▶ _Aim of the task_
Could you give again exactly, and only, the lines from the one holding "Image resolution: width=1507" through the end of the data, both ends included, with pictures left out?

· · ·

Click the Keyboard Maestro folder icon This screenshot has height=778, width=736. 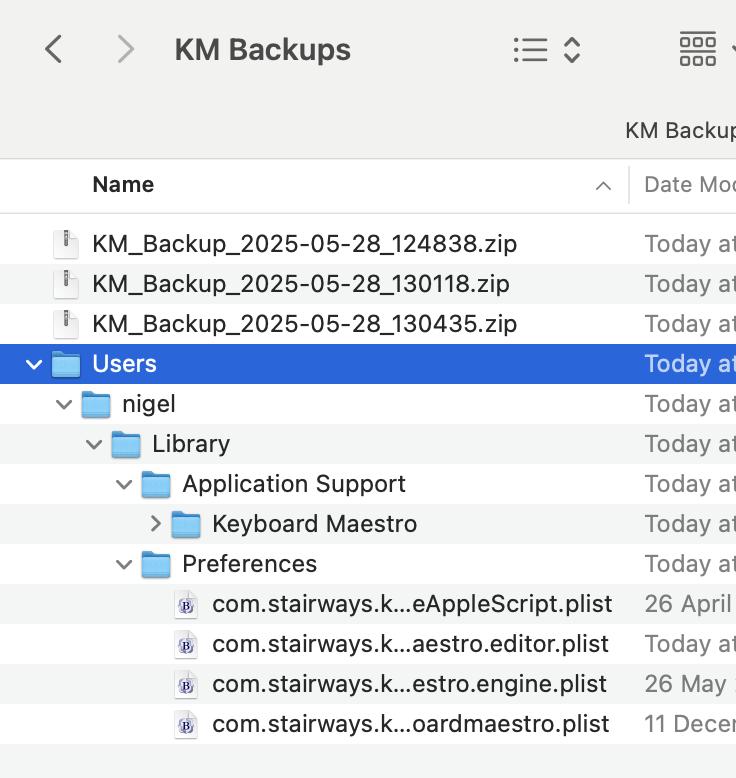pyautogui.click(x=186, y=524)
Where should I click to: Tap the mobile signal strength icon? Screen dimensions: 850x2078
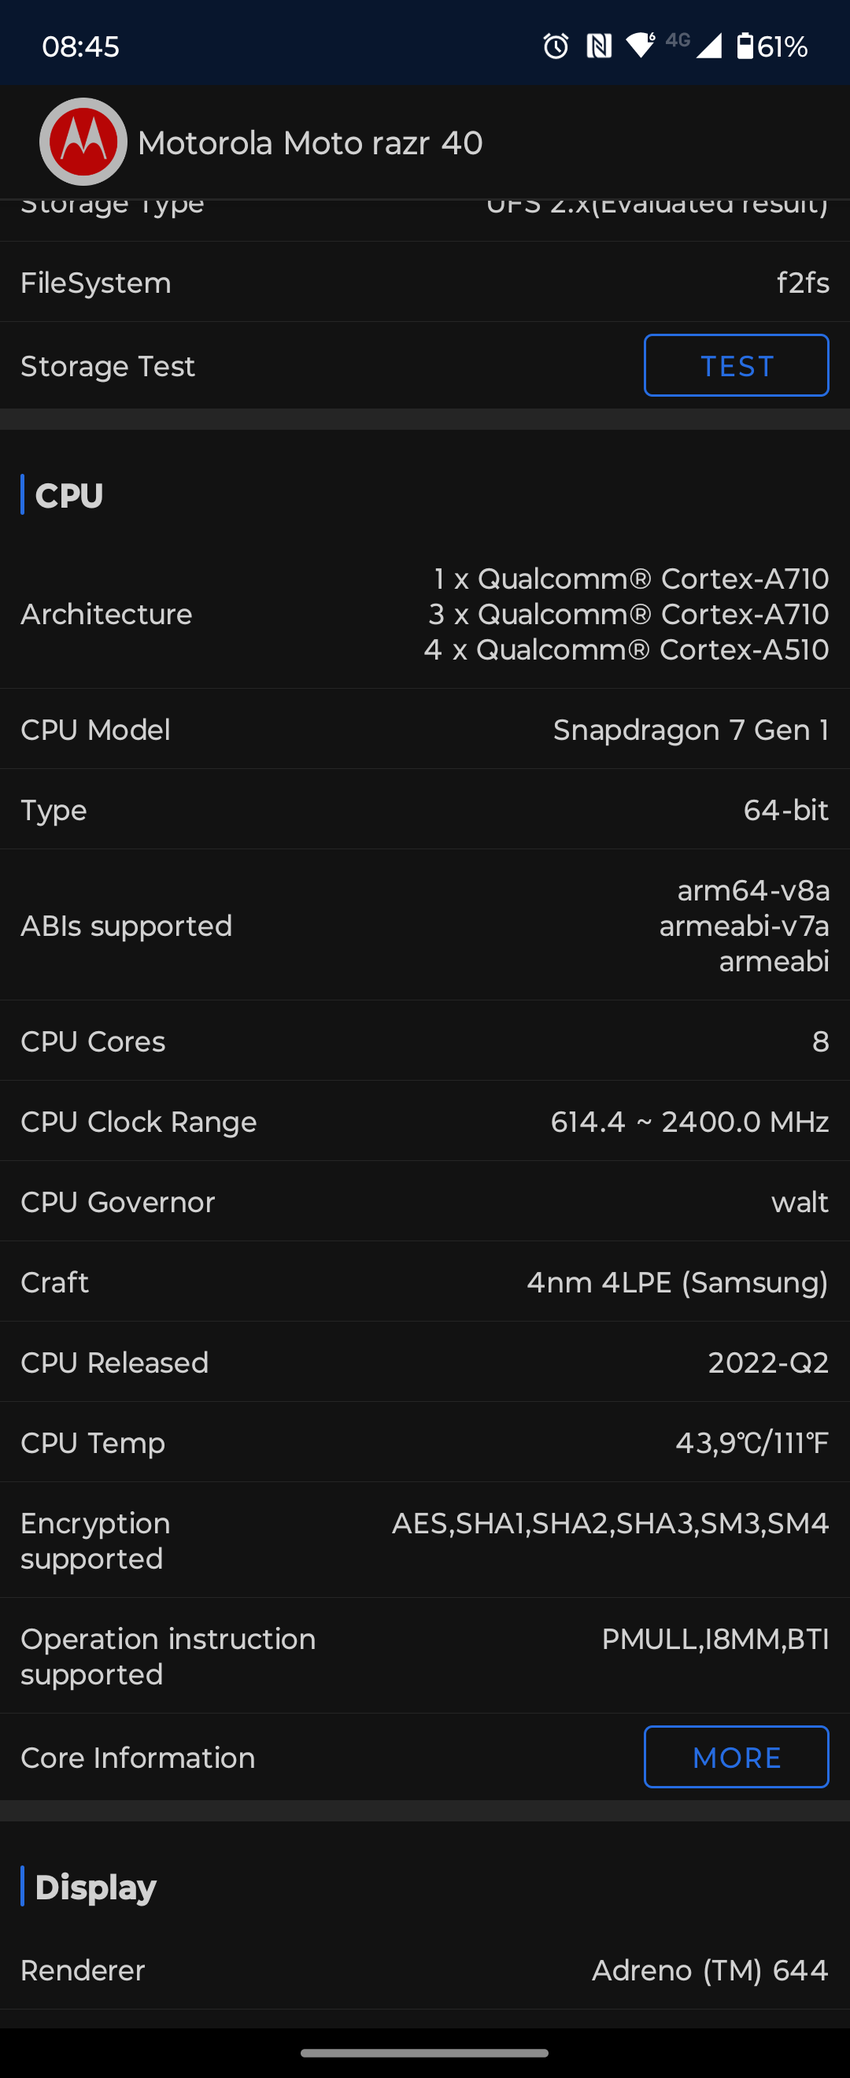(709, 46)
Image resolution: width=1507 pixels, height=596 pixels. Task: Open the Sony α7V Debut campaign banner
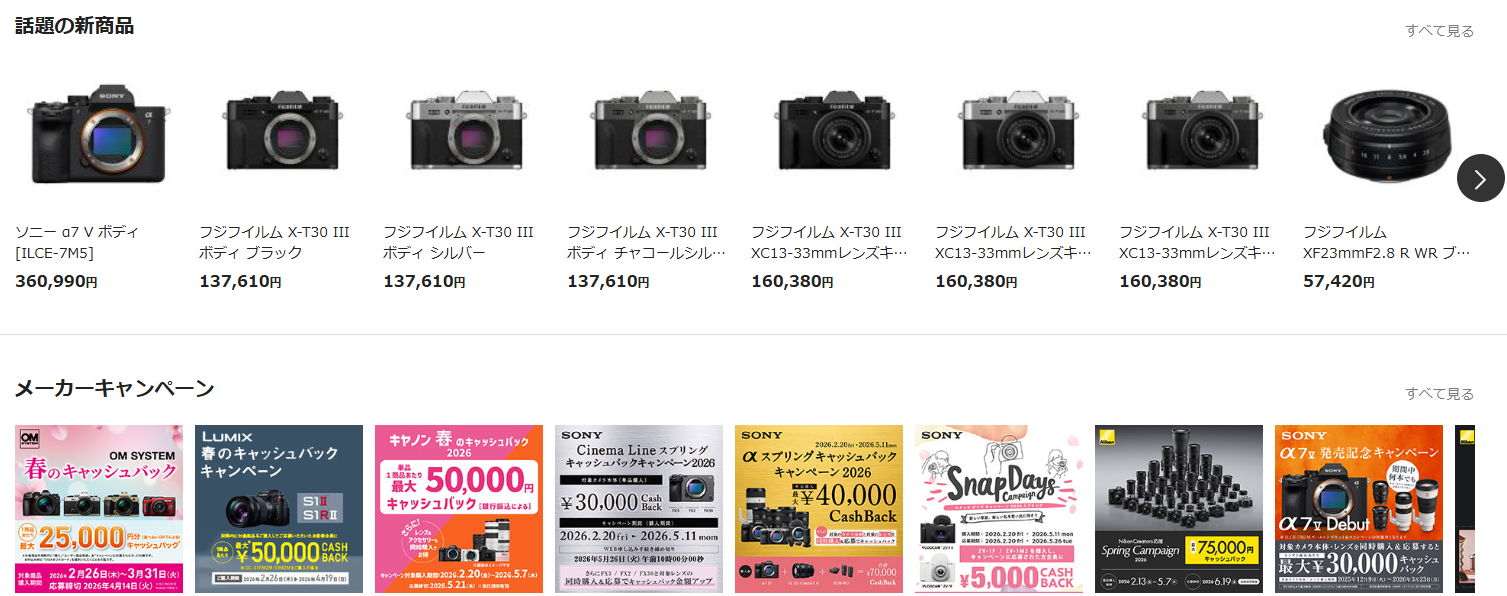tap(1359, 509)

· · ·

▶ _Output_
Image resolution: width=1507 pixels, height=596 pixels. Task: Open the Sony α7V Debut campaign banner
tap(1359, 509)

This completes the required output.